Senior staffers at the Securities and Exchange Commission spent hours surfing pornographic websites on government-issued computers while they were being paid to police the financial system, an agency watchdog says.
The SEC's inspector general conducted 33 probes of employees looking at explicit images in the past five years, according to a memo obtained late Thursday by The Associated Press.
The memo says 31 of those probes occurred in the 2 1/2 years since the financial system teetered and nearly crashed.
It was written by SEC Inspector General David Kotz in response to a request from Sen. Charles Grassley, R-Iowa.
The memo was first reported Thursday evening by ABC News. It summarizes findings of past inspector general probes and reports some shocking findings:
- A senior attorney at the SEC's Washington headquarters spent up to eight hours a day looking at and downloading pornography. When he ran out of hard drive space, he burned the files to CDs or DVDs, which he kept in boxes around his office. He agreed to resign, an earlier watchdog report said.

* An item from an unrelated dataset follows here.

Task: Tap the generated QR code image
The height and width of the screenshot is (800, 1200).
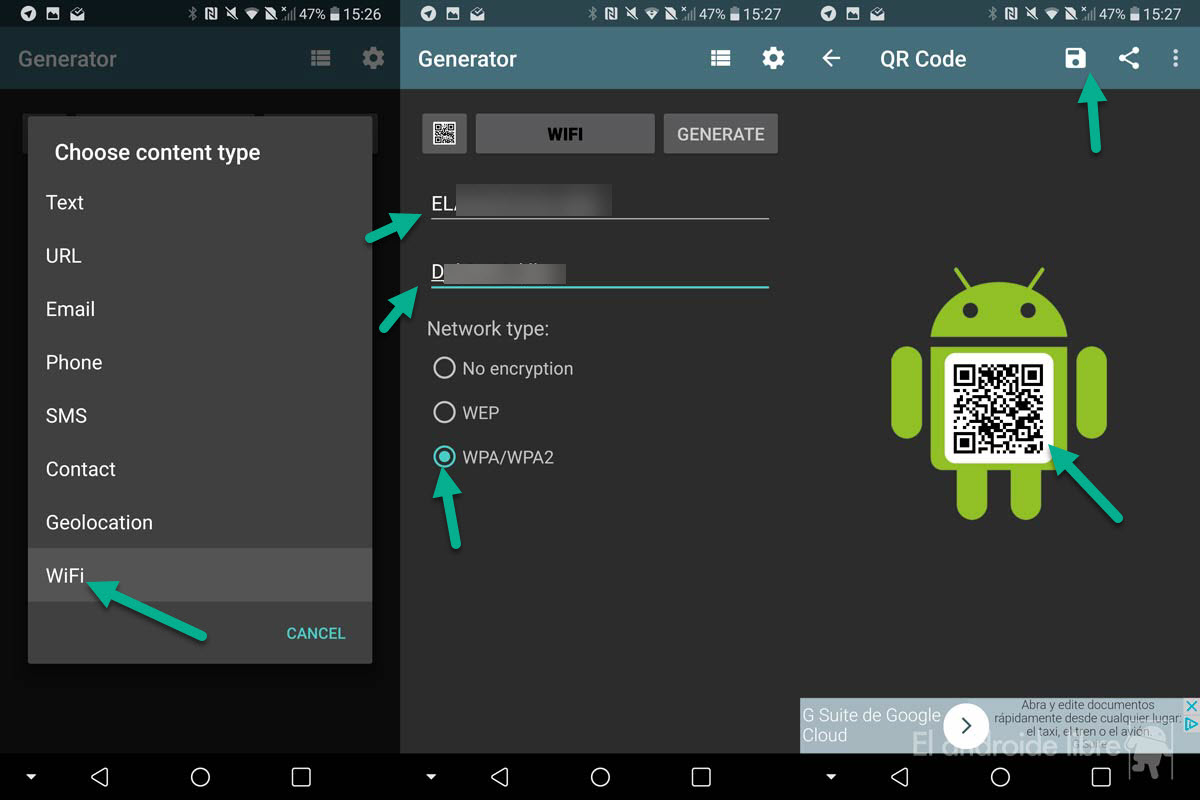Action: tap(998, 408)
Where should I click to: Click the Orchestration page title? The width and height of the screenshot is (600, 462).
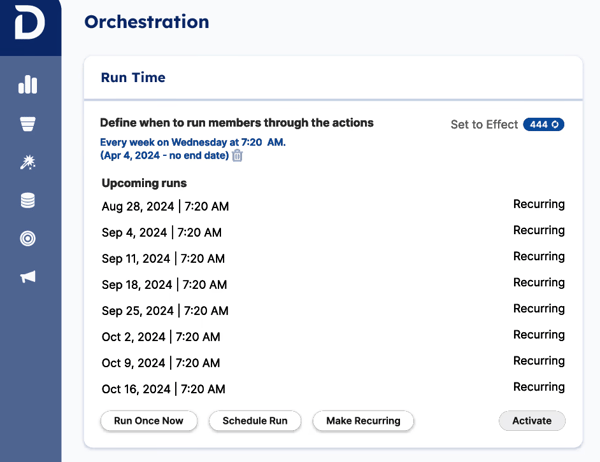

- An accountant was blocked more than 16,000 times in a month from visiting websites classified as "Sex" or "Pornography." Yet, he still managed to amass a collection of "very graphic" material on his hard drive by using Google images to bypass the SEC's internal filter, according to an earlier report from the inspector general. The accountant refused to testify in his defense and received a 14-day suspension.
- Seventeen of the employees were "at a senior level," earning salaries of up to $222,418.
- The number of cases jumped from two in 2007 to 16 in 2008. The cracks in the financial system emerged in mid-2007 and spread into full-blown panic by the fall of 2008.
California Rep. Darrell Issa, the top Republican on the House Committee on Oversight and Government Reform, said it was "disturbing that high-ranking officials within the SEC were spending more time looking at porn than taking action to help stave off the events that put our nation's economy on the brink of collapse."
He said in a statement that SEC officials "were preoccupied with other distractions" when they should have been overseeing the growing problems in the financial system.
SEC spokesman John Nester said in a statement Friday that each of the offending employees has been disciplined or is in the process of being disciplined, and some have already been suspended or dismissed.
"We will not tolerate the transgressions of the very few who bring discredit to their thousands of hardworking colleagues," said Nester, adding the agency has lately increased penalties.